Axiomatic Aspects of Default Inference

TL;DR

This paper explores axioms for nonmonotonic reasoning based on default structures, establishing representation theorems that connect axiomatic systems with extension-based semantics, and demonstrating the sufficiency of shallow extensions.

Contribution

It provides a formal characterization of nonmonotonic consequence relations via axioms and shows their equivalence to default-structure-based reasoning, with a focus on shallow extensions.

Findings

Axioms for nonmonotonic consequence relations are characterized and linked to default structures.

Representation theorems establish a one-to-one correspondence between axiomatic systems and default-structure semantics.

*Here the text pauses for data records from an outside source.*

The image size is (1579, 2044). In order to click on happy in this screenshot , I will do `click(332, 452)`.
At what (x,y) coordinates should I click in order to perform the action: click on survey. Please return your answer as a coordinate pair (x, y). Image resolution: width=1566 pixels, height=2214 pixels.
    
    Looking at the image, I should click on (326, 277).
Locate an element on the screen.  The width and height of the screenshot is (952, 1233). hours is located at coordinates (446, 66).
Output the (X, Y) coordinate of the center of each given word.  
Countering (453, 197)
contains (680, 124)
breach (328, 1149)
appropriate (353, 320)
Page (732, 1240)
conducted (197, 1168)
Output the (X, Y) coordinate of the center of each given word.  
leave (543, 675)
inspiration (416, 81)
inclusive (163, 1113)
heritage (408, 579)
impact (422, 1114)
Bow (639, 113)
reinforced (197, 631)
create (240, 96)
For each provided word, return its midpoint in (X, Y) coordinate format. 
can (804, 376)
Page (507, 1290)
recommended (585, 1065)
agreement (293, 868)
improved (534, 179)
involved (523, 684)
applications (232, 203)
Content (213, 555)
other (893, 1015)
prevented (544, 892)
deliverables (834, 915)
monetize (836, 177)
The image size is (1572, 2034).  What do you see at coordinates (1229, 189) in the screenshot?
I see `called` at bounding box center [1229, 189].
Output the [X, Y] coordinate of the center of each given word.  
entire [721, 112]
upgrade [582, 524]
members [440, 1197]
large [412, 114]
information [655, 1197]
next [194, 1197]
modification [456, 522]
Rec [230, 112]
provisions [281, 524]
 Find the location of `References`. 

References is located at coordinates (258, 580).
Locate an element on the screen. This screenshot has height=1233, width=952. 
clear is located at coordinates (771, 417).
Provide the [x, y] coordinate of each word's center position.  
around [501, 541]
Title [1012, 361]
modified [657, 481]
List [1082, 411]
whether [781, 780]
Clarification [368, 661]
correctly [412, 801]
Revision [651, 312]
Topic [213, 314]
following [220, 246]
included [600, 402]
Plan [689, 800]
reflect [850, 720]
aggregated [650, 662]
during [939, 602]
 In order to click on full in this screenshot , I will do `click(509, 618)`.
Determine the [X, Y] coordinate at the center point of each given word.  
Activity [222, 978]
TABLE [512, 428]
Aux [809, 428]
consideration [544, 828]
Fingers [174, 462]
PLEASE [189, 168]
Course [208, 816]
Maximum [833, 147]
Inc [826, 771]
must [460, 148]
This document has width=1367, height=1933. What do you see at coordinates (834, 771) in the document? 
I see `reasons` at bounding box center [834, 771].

Shallow extensions, requiring at most three iterations, are sufficient for constructing extensions.

Abstract

This paper studies axioms for nonmonotonic consequences from a semantics-based point of view, focusing on a class of mathematical structures for reasoning about partial information without a predefined syntax/logic. This structure is called a default structure. We study axioms for the nonmonotonic consequence relation derived from extensions as in Reiter's default logic, using skeptical reasoning, but extensions are now used for the construction of possible worlds in a default information structure. In previous work we showed that skeptical reasoning arising from default-extensions obeys a well-behaved set of axioms including the axiom of cautious cut. We show here that, remarkably, the converse is also true: any consequence relation obeying this set of axioms can be represented as one constructed from skeptical reasoning. We provide representation theorems to relate axioms for nonmonotonic consequence relation and properties about extensions, and provide one-to-one correspondence between nonmonotonic systems which satisfies the law of cautious monotony and default structures with unique extensions. Our results give a theoretical justification for a set of basic rules governing the update of nonmonotonic knowledge bases, demonstrating the derivation of them from the more concrete and primitive construction of extensions. It is also striking to note that proofs of the representation theorems show that only shallow extensions are necessary, in the sense that the number of iterations needed to achieve an extension is at most three. All of these developments are made possible by taking a more liberal view of consistency: consistency is a user defined predicate, satisfying some basic properties.